What “Reproducible” Means Here
HHM analyses are reproducible when any independent person can re-run the steps and obtain the same decisions (pass/fail) and statistically consistent numbers (within confidence intervals).
- Single source of truth: 
HHM_bundle.jsonpins operators, thresholds, nulls/CI, and the result-card schema. - Sealed inputs: dataset manifest + hashes; provenance graph for every derived file.
 - Deterministic runs: seeded randomness; fixed windowing; declared preprocessing.

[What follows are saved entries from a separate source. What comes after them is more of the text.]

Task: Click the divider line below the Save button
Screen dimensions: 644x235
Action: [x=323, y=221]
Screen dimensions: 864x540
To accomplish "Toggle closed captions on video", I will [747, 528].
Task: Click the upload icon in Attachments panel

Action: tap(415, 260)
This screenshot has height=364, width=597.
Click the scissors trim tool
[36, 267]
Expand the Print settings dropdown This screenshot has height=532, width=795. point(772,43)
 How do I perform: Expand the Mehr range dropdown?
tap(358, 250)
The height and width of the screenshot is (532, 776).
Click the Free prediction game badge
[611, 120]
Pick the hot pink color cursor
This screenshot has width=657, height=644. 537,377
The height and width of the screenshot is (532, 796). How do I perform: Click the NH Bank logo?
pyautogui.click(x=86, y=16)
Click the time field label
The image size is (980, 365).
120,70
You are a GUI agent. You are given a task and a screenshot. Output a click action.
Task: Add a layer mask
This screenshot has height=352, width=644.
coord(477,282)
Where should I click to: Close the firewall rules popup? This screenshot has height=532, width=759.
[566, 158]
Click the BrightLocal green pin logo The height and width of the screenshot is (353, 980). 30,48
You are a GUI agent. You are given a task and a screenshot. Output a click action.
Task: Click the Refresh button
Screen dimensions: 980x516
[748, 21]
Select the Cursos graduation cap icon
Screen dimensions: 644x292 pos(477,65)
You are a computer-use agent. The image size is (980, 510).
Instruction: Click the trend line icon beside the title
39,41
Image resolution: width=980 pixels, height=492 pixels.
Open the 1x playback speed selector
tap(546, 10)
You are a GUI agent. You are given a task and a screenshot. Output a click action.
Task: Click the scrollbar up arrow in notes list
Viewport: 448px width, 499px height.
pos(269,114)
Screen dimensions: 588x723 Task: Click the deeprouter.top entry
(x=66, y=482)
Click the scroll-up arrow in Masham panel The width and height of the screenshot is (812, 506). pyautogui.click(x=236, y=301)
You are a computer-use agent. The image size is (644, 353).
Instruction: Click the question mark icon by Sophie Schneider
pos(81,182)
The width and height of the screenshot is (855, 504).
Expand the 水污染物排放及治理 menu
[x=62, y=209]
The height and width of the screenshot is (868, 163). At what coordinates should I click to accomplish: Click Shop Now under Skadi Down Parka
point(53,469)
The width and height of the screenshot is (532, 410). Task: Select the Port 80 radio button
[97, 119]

 - Schema-checked outputs: machine-validated result cards, not free text.
 
Pipeline at a Glance
| Stage | What it does | Artifacts | 
|---|---|---|
| 1) Intake | Load dataset + manifest; verify hashes and licenses; record consent/PII status. | dataset.json, manifest.json, provenance.json | 
      
| 2) Prep | Declared preprocessing (filters, resampling, windowing) with parameters pinned. | prep_config.yaml, prep_log.jsonl | 
      
| 3) Measure | Apply HHM operators (OP001, OP003, OP002, OP006, …) from the bundle. | ops_metrics.parquet | 
      
| 4) Nulls & CI | Generate nulls, run bootstraps, compute CI; compare with preregistered thresholds. | null_runs.parquet, ci.json | 
      
| 5) Result Card | Emit schema-valid JSON with metrics, decisions, seeds, versions, hashes. | result_card.json | 
      
| 6) Audit | Automatic checks (schema, determinism, thresholds locked); export run report. | audit_report.html, replay_cmd.txt | 
      
Minimal Runbook
Use this when you just want to get a clean, reproducible “Hello, World” pass/fail with CIs.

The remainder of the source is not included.